▸ EXERCISE DATA
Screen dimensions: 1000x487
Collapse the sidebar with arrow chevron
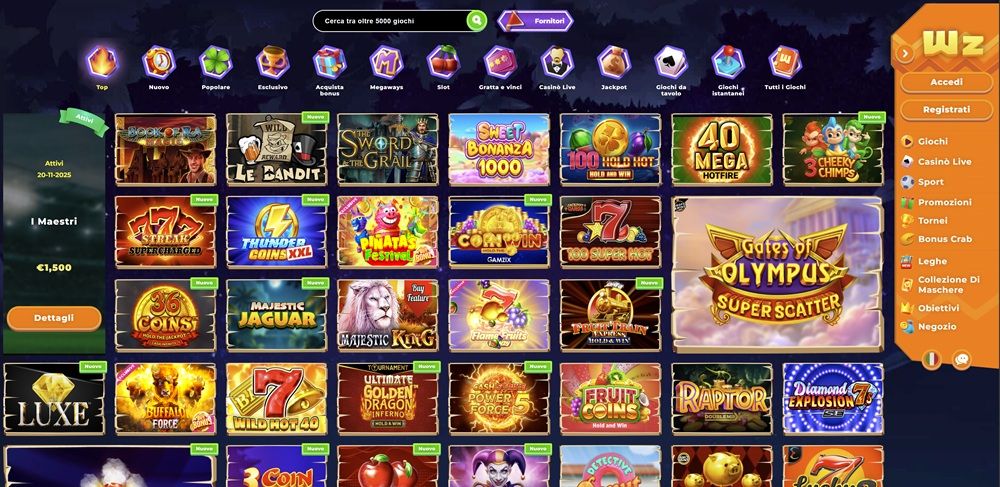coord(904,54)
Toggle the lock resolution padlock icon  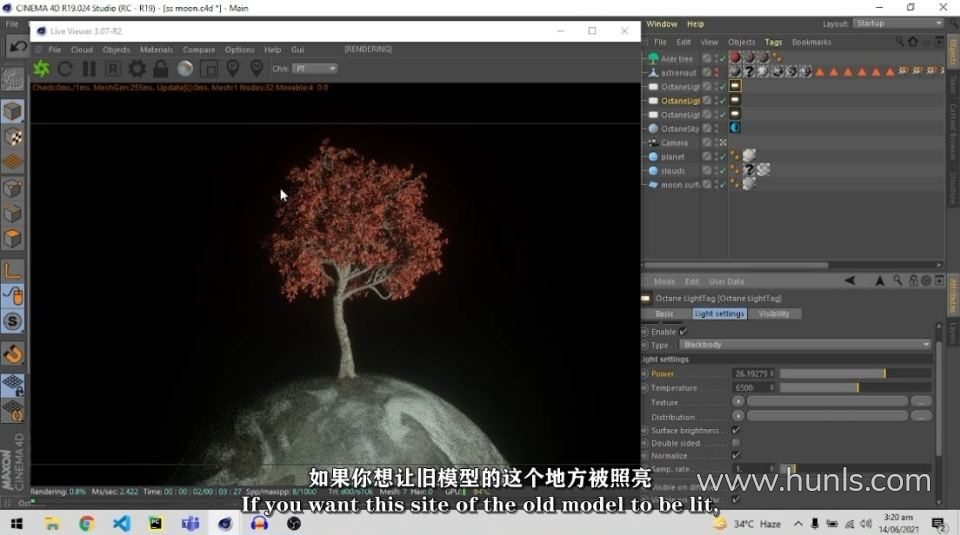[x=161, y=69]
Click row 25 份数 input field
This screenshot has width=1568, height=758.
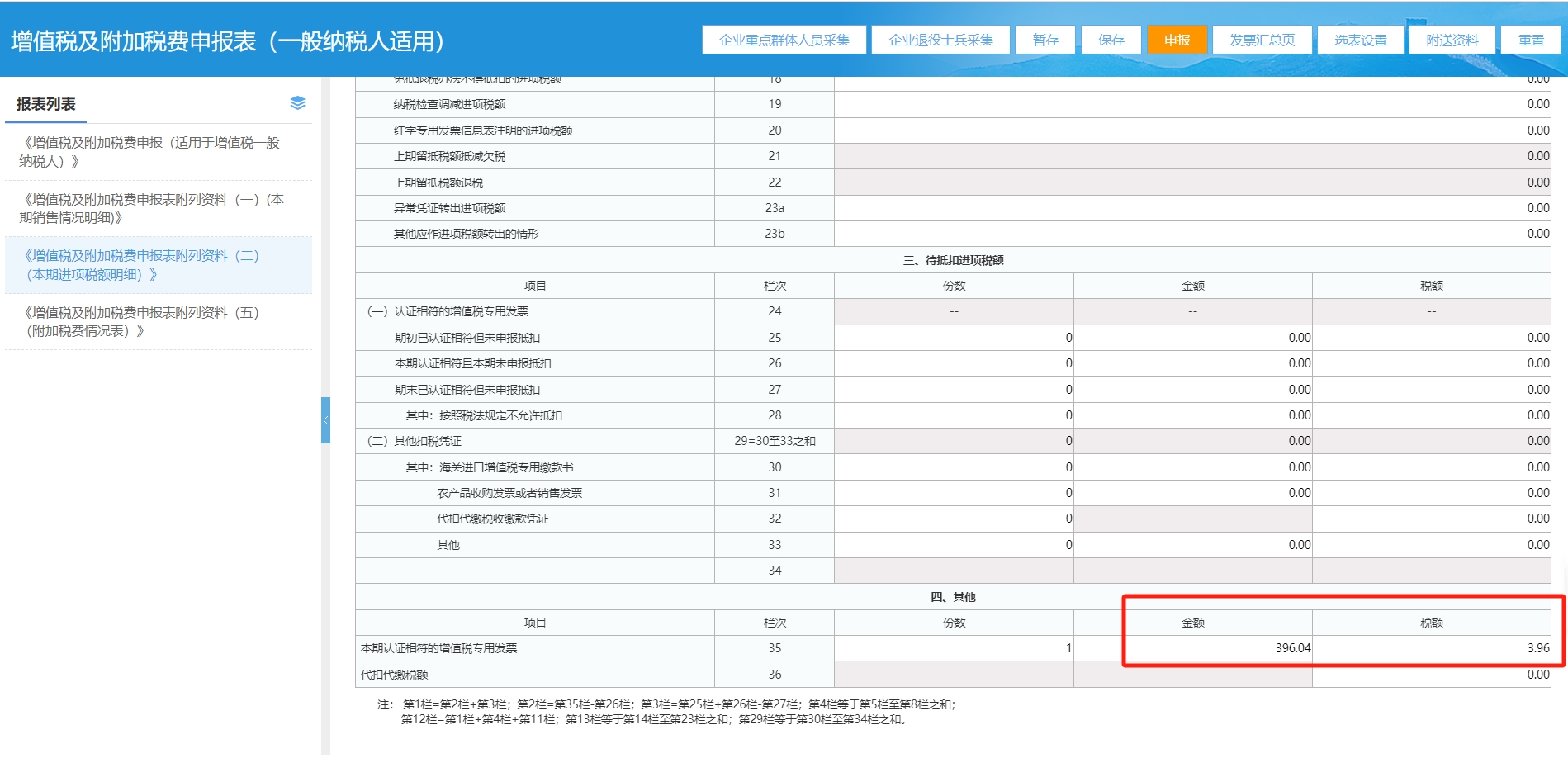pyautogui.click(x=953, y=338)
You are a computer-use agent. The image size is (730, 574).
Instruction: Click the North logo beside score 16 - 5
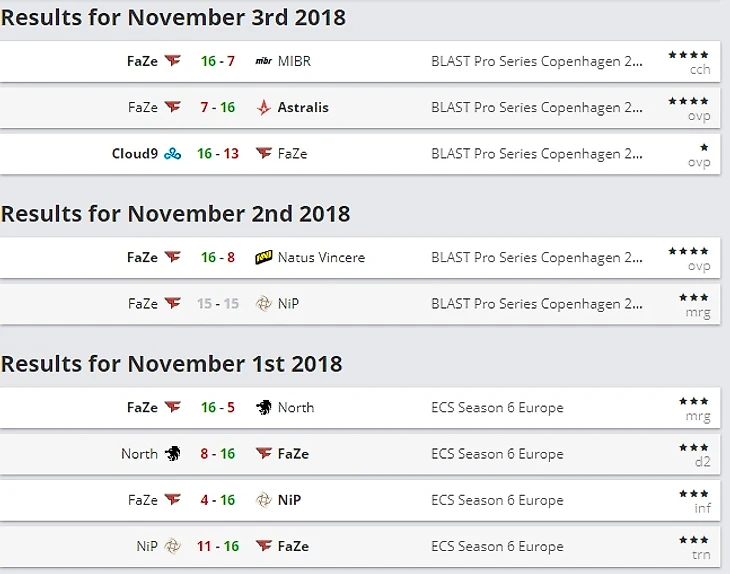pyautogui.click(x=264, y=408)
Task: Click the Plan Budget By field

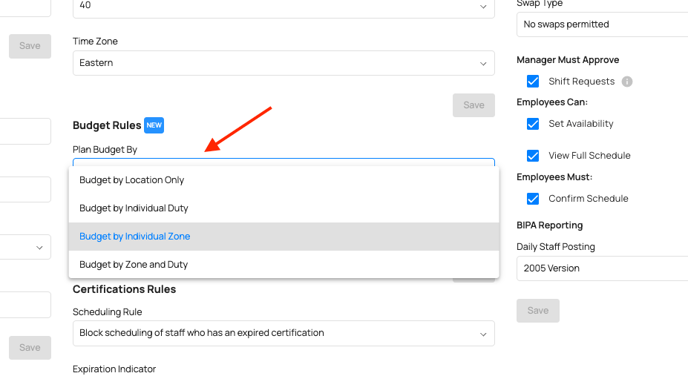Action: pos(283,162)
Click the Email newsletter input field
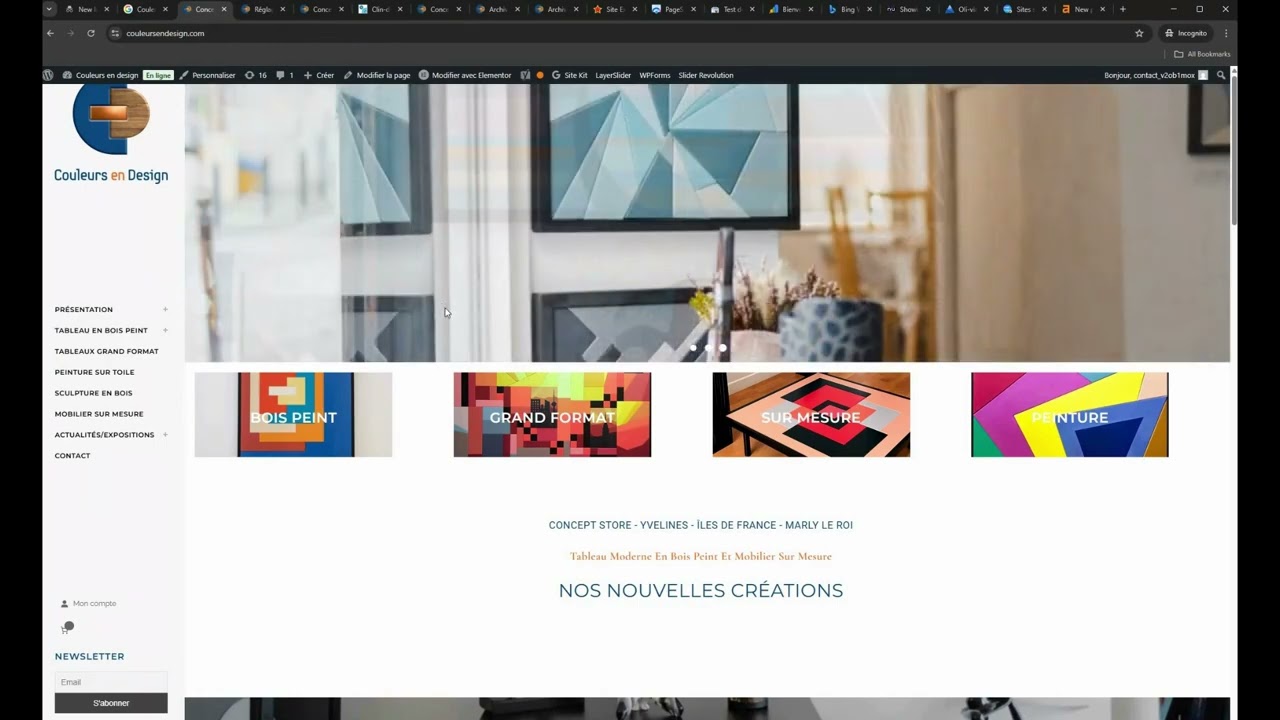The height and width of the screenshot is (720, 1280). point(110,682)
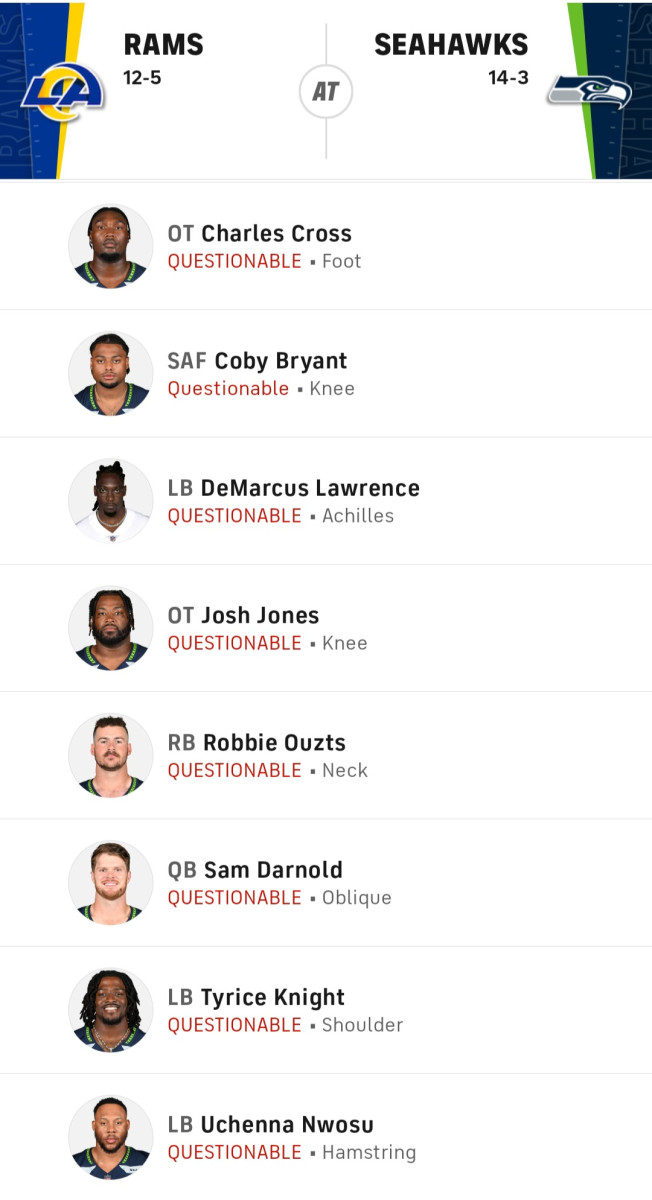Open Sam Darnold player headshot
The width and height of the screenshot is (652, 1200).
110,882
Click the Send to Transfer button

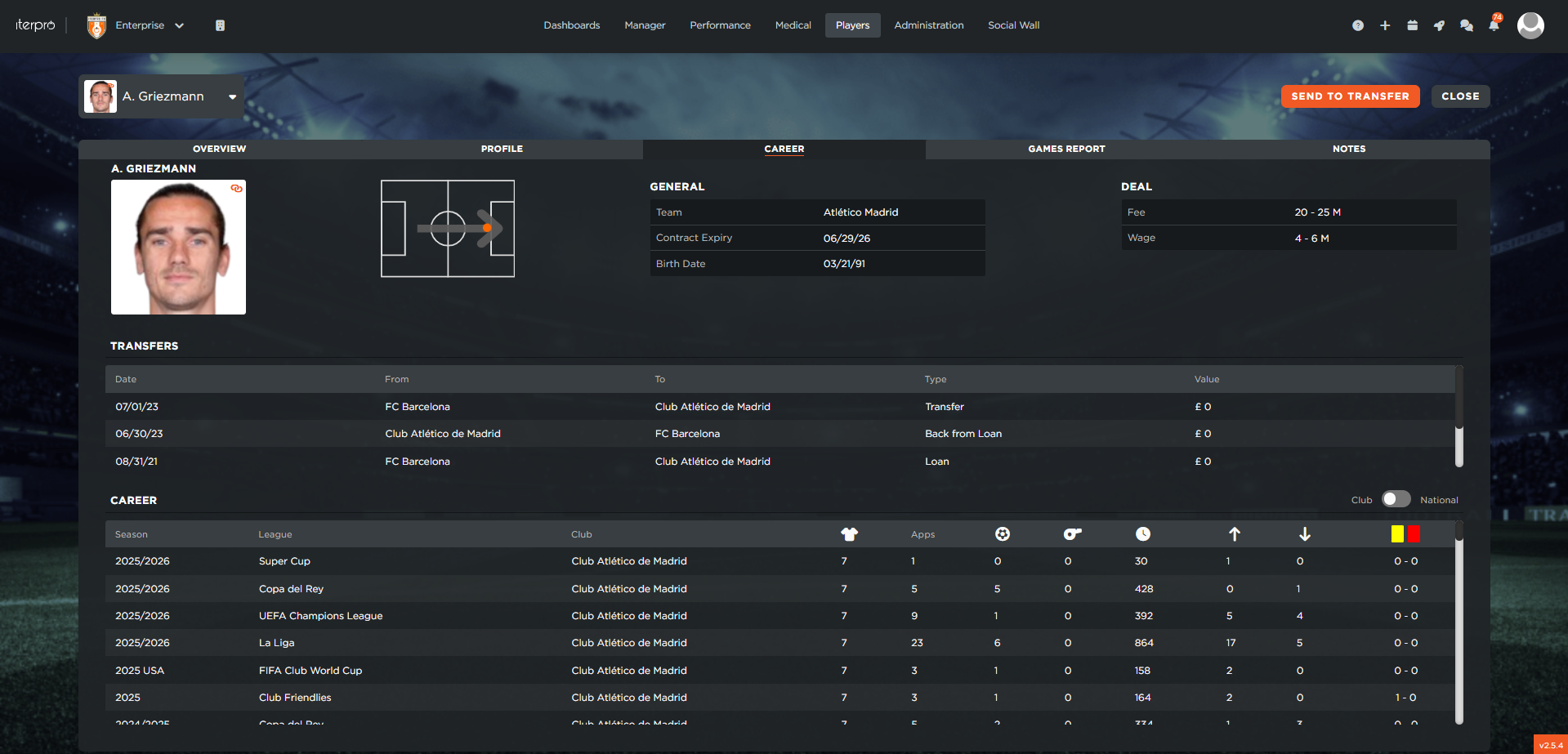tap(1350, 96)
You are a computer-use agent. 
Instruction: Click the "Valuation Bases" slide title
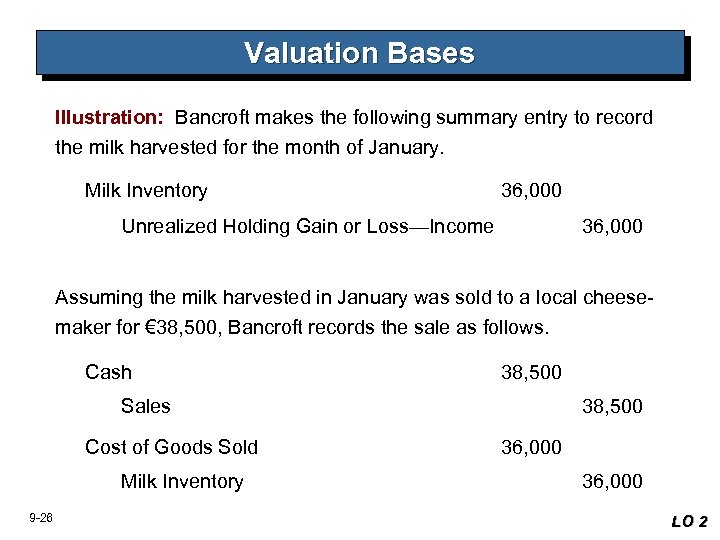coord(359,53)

▸ YOUR ASSIGNMENT
Copy exactly and only this span: the line with "Click the Send to Transfer button" through the final line of the entries, both ends included, with the pictures left out.

▸ EXERCISE SOLUTION
Click the Send to Transfer button

tap(1350, 96)
You are a computer-use agent. 
Instruction: Click the "Valuation Bases" slide title
coord(359,53)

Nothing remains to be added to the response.